## TASK STATEMENT
Pick up the text on back pain and tight hamstrings after its final sentence and continue writing it.
[DOCUMENT TEXT]
Do you experience regular back pain?
I know I have and occasionally still do. I am human after all.
Expecting pain to be cleared from the body forever is simply unrealistic. The body, like life, will always be changing states. It will move from being pain-free and at ease to feeling tight and awkward, then returning to pain-free again.
Part of the approach to managing this pain is:
1. Acknowledging that changes in your physical state are normal and learn to roll with them rather than resisting.
2. Managing it with intelligence and wisdom before it become serious (don’t let it blow out to over 2+ weeks).
I’ve noticed that my back pain tends to be focused in the lower back when I’ve been sitting for long periods of time. It can often build up over a period of days until the pain and discomfort starts to really scream at me.
What do you do to stop it screaming?
Do you get onto it before it starts screaming?
I have realized a key to working with and avoiding intense back pain.
90% of back pain is not due to tight muscles in the back…
It’s due to the hamstrings!
More specifically, it’s due to tight, shortened hamstrings.
The shortened hamstrings come mainly from sitting in chairs. When we are bending at the knees, the hamstring muscle fibers are shortened. When we spend hours and days in this common position, the hamstrings will naturally start to re-calibrate their length to suit this posture.
[/DOCUMENT TEXT]
[DATA SECTION]
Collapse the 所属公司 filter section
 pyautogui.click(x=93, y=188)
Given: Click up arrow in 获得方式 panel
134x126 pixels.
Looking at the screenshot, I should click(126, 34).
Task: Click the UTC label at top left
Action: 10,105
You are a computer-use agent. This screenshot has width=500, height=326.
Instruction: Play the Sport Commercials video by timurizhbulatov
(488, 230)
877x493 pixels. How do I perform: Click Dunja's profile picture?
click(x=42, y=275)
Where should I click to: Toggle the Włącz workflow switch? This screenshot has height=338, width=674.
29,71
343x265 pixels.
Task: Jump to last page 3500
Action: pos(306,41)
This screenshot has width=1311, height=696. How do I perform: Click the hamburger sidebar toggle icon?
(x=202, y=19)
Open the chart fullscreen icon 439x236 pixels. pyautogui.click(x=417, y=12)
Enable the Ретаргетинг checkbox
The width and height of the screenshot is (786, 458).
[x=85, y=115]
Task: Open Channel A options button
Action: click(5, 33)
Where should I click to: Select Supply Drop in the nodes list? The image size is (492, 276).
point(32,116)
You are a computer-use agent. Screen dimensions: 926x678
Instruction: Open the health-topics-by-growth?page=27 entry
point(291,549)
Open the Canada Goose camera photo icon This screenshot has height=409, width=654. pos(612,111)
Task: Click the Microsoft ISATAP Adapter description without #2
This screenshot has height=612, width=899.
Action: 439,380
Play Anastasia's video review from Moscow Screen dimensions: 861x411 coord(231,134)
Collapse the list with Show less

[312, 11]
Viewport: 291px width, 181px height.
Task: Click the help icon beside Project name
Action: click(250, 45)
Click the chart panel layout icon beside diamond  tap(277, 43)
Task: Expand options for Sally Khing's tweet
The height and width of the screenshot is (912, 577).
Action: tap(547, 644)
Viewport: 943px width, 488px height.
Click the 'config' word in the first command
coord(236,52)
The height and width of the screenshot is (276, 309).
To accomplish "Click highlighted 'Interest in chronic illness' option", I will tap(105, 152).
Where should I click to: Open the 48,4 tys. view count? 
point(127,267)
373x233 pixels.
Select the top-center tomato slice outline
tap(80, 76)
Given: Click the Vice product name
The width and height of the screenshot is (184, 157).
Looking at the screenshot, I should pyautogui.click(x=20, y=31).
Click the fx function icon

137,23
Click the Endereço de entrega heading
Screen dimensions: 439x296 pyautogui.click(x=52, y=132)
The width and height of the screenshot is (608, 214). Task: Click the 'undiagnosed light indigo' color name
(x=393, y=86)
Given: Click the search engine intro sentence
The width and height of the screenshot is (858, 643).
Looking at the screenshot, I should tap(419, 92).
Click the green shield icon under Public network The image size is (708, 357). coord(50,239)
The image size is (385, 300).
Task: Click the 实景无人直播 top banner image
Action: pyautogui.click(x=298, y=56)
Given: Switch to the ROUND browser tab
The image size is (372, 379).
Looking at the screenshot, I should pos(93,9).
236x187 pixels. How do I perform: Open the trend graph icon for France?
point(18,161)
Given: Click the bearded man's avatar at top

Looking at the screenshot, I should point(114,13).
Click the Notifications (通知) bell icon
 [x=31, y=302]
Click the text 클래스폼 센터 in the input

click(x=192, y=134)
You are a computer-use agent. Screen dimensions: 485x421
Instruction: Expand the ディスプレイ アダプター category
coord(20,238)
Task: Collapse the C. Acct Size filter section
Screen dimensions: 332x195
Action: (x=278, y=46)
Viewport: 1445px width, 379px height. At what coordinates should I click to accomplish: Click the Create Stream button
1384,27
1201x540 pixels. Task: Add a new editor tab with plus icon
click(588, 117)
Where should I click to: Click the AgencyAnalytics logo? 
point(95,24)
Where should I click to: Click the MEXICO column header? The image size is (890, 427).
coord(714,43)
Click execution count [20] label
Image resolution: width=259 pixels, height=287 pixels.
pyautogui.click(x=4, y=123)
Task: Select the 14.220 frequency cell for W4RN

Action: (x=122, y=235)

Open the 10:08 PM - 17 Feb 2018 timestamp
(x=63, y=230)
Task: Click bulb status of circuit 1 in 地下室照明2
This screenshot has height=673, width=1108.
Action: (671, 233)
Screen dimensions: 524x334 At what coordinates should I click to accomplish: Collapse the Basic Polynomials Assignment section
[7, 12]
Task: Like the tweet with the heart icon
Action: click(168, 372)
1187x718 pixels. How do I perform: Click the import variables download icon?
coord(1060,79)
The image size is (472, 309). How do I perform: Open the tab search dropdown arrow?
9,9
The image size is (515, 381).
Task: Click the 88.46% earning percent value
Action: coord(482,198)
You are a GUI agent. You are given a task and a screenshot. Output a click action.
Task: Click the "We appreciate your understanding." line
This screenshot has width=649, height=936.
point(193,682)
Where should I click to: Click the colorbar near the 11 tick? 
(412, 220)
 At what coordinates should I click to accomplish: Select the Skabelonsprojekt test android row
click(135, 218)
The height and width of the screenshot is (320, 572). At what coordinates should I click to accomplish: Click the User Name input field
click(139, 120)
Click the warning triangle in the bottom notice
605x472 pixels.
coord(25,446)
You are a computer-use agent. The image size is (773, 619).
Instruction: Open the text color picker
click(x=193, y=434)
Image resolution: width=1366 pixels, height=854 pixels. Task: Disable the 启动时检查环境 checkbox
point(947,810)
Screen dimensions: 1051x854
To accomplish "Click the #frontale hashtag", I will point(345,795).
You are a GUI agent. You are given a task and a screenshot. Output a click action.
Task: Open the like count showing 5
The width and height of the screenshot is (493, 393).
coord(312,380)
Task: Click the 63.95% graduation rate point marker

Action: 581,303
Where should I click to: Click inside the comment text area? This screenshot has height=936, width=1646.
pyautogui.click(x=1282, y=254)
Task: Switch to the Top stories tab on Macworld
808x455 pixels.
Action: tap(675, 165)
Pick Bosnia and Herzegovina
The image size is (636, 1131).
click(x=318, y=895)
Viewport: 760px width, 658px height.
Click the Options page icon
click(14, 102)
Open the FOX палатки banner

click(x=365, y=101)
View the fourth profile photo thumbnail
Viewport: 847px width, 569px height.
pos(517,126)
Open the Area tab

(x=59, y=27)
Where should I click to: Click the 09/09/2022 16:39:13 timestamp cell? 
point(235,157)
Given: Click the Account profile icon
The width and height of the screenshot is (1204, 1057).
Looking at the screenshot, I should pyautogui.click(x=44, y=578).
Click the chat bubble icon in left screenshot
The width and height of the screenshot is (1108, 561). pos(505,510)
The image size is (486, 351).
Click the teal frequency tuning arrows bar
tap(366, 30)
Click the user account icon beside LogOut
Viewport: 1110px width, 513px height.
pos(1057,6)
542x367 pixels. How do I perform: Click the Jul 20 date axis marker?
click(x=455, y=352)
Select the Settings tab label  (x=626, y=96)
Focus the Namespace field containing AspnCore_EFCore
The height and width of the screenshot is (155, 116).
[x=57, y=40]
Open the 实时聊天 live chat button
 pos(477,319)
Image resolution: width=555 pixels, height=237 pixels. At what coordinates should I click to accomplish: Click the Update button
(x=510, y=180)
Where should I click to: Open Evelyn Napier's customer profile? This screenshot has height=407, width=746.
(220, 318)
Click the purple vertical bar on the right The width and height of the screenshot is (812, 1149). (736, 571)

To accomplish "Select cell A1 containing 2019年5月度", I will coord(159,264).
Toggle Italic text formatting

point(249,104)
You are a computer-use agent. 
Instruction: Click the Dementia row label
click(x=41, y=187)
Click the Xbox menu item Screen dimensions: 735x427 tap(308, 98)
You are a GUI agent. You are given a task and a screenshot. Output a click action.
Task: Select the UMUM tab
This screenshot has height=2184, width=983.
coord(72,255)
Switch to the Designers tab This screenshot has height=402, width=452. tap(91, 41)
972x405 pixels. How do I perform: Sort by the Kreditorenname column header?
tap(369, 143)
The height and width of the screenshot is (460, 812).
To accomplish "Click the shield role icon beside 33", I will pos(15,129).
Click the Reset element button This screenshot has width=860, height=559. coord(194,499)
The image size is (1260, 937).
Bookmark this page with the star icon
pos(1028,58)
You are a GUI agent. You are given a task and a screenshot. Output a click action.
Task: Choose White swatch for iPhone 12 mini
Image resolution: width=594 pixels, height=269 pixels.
[/DATA SECTION]
## ANSWER TO THIS TASK
While this picture demonstrates good spinal posture, it still shows how sitting in a chair acts to shorten the hamstrings.
This tendency for the hamstrings to re-calibrate their length to a shortened position results in them feeling tight whenever we do anything other than sit in a chair. Therefore, we have to continually remind and train the hamstring fibres to open up and experience their full length.
Tight hamstrings also lead to tightened connective tissue along the entire back of the body. This tightened connective tissue leads it to the hips “tucking under,” resulting in no little to no lower back curve, which in turn adds a lot of extra pressure into the lower back. It is this extra workload on the lower back muscles that leads to pain and spasm.
The best way to treat this and help the superficial muscles of the back is to release the hamstrings and lengthen the entire back of the body.
Here are a number of simple postures and stretches you can do to relieve back pain right away:
1. LEGS UP ON A CHAIR
This pose is more of an “urgent” posture for when the back is in pain or spasm. Before we can stretch out the hamstrings and back of the body, we need to get it out of spasm-mode. When it’s in spasm mode, it’s in defence in order to protect itself. Only when it realizes that it’s safe to release can we stretch it properly. This posture takes the pressure off the lower back muscles so they can relax. Reduction in pain is usually quick when in this posture. However, if pain persists seek out your preferred medical health practitioner to help you get the muscles out of their stressed state.
When in pain, do this posture ASAP.
2. “The Pigeon” Posture
If you haven’t done this posture before or for a while, it can be really intense. Therefore, take your time with it.
Draw a knee up in front of your torso and gently move the foot on the same leg across your body to enhance the stretch. Make sure both hips are squared, which means that you are not leaning to one side or resting on one hip. Bring both hips up and square. The back toe can be tucked under if you’re feeling too much pressure in the back knee.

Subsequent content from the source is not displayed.